Li ho goduti tutti e quattro fino in età adulta, compresa una bisnonna.

Poi il passare degli anni ha portato tre di loro in un posto lontano, dove regna la pace, lasciando in terra il seme del loro sacrificio, i valori profondi e una generazione in mano al futuro.

Nonostante tutto, li sento ancora vicini e queste sensazioni non mentono mai.

Ci sentiamo molto fortunati ad avere ancora tra noi la nonna Giulietta.

È sempre stata una tipetta tosta, fin da piccola.

Grande lavoratrice, coraggiosa e con un bel bagaglio di storie sempre pronte da rispolverare.

Quando le racconta le brillano quei suoi occhietti furbi, talmente furbi che le sue pupille, grandi come uno spillo, ti tengono connesso a lei fino a fine racconto.

Ero molto legata anche a suo marito, il nonno Mario, ma con lei ho un rapporto speciale.

Nelle occasioni in cui siamo a tavola tutti assieme il mio posto è, sempre e da sempre, vicino a lei.

Ha trasmesso a tutti i suoi nipoti tanto di quel bene che quando ci abbracciamo ci sentiamo coinvolti a tal punto da sembrare di spostarsi in un’altra dimensione.

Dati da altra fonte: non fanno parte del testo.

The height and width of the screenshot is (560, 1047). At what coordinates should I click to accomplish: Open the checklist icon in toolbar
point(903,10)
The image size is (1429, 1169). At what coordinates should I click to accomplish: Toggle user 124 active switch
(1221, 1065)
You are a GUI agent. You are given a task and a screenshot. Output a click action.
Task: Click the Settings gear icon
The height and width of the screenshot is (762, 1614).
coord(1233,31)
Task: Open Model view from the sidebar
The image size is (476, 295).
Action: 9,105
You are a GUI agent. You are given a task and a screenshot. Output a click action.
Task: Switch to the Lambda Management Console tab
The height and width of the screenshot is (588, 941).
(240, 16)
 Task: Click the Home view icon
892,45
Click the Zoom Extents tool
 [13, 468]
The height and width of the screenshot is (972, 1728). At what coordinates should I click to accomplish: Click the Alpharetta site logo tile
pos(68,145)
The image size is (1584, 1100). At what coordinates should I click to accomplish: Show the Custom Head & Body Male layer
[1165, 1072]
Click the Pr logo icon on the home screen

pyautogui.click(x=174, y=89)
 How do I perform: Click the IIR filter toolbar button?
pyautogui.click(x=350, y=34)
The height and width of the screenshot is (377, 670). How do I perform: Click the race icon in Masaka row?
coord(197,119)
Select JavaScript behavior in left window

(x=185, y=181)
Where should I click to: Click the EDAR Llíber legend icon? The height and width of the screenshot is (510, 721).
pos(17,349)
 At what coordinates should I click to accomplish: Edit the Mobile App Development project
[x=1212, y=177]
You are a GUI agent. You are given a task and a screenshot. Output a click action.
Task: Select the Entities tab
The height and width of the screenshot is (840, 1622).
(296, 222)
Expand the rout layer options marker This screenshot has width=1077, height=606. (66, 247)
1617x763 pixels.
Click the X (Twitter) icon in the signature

Coccolona, sincera, attenta ai piccoli dettagli, ospitale.

È sempre un piacere andarla a trovare.

Come prima cosa, ti accoglie con un coccoloso abbraccio, dopodichè ti fa accomodare in cucina dove freme dalla voglia di farti un caffè.

Guai a dirle di no, perchè potrebbe offendersi!

E da lì in poi iniziano i discorsi.

Parliamo di tutto e ridiamo un sacco.

Alcune volte stiamo in silenzio ma ci capiamo lo stesso, oppure piangiamo e ci commuoviamo.

Ogni volta che esco da casa sua percorrendo la strada del ritorno, sento ancora addosso il suo profumo ed è un motivo in più per tenerla con me, ancora per un po’.

Oggi voglio dedicare a questa coppia di nonni, in particolar modo alla nonna Giulietta, la sua ciambella, un dolce che rientra tra i suoi cavalli di battaglia.

Ce la portava spesso alla visita del sabato che faceva con il nonno, la metteva in tavola in attesa che arrivasse il momento del the caldo, proprio come gli inglesi alle 17.

Reputo speciale la ciambella della nonna Giulietta.

Soffice, avvolgente, golosa e profumata.

La condivido con voi per trasmettervi ciò che ricevo ogni volta che sono in sua compagnia, perché è proprio così com’è lei!